First, nginx is generally fine for "wildcard" SSL setups. The support issue is in older clients (i.e. browsers), which are not capable of handling SNI.

6
  • 1) What if I don't want wildcard certificates? 2) I don't have a problem with older clients, I can always set up a fallback page – and I'm testing with a recent Chrome which supports SNI. The link you provided show that I still have to insert the ssl_certificate(_key) directive(s) in the server directive for NGINX to be able to look into the request and figure out which backend to proxy. Subsequently, the proxied application needs to access the same certificate, thus I have to configure certificates in two distinct places, one of which should not need to know about them, if SNI worked…
    – Morpheu5
    May 21, 2016 at 17:46
  • My point is that your issue is about nginx proxies, not about whether nginx supports SNI. Although wildcard is a common way, it might have been better for me to say "multiple" certificates on a single IP address.

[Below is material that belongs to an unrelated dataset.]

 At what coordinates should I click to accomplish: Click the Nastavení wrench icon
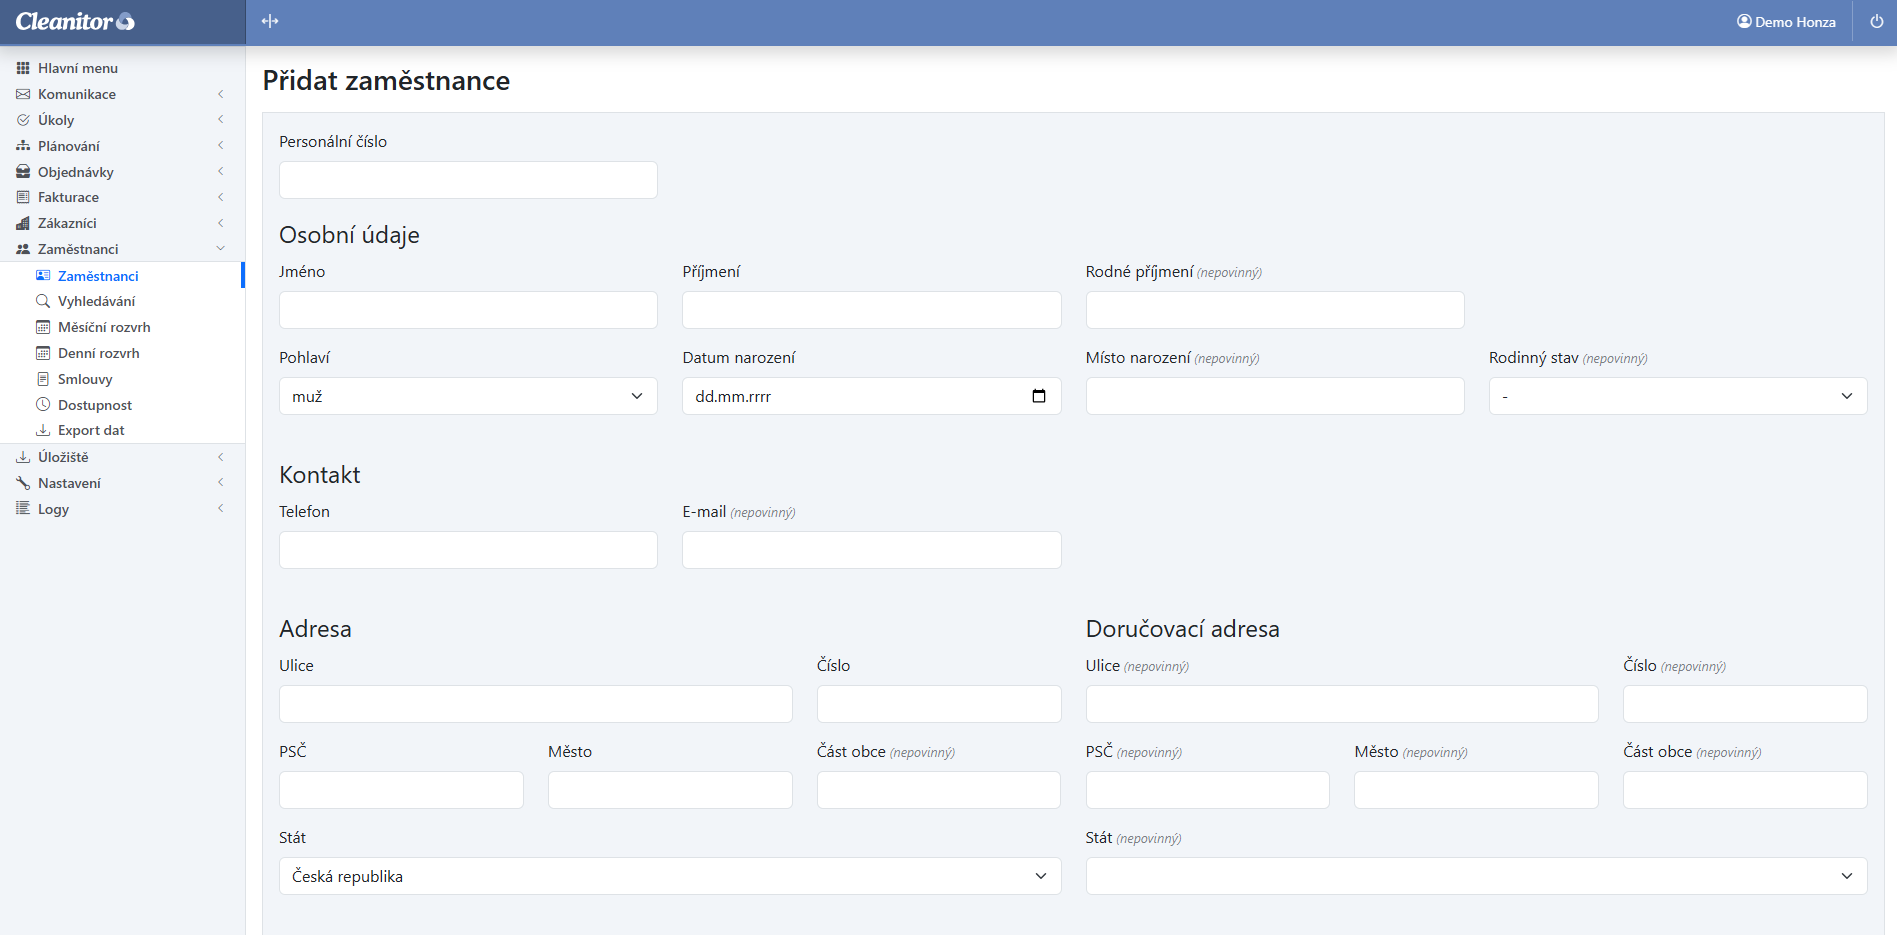pyautogui.click(x=23, y=483)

SNI is only relevant to the ability of the server, under TLS, to be able to resolve server_name example1.com vs. server_name example2.com. Again, the point being that you have asked the question in a manner that assumes the wrong problem, which may limit the help you get.
    – Colt
    May 21, 2016 at 19:04
  • Ok, so where am I mistaken? Is it not true that the point of SNI is to request the hostname in clear text so that the proxy can match the request to the right backend without needing to decrypt the connection? I think we're saying the same thing, just using different words. My point is again that I thought I should be able to omit the certs/keys from NGINX's config, so that I have one less thing to maintain.
    – Morpheu5
    May 21, 2016 at 19:22
  • No! Read the whole Wikipedia article I linked to. It explains SNI pretty well. From the article, "SNI [allows] the client [to] send the name of the virtual domain as part of the TLS negotiation," i.e. as part of the secure setup, which "enables the server to select the correct virtual domain early and present the browser with the certificate containing the correct name." This way, in "clients and servers that implement SNI, a server with a single IP address can serve a group of domain names for which it is impractical to get a common certificate." Your issue is not about SNI.
    – Colt
    May 21, 2016 at 19:28
  • I see, you're right. So how is HAProxy able to deal with that without having access to the certificates? Or what about sniproxy?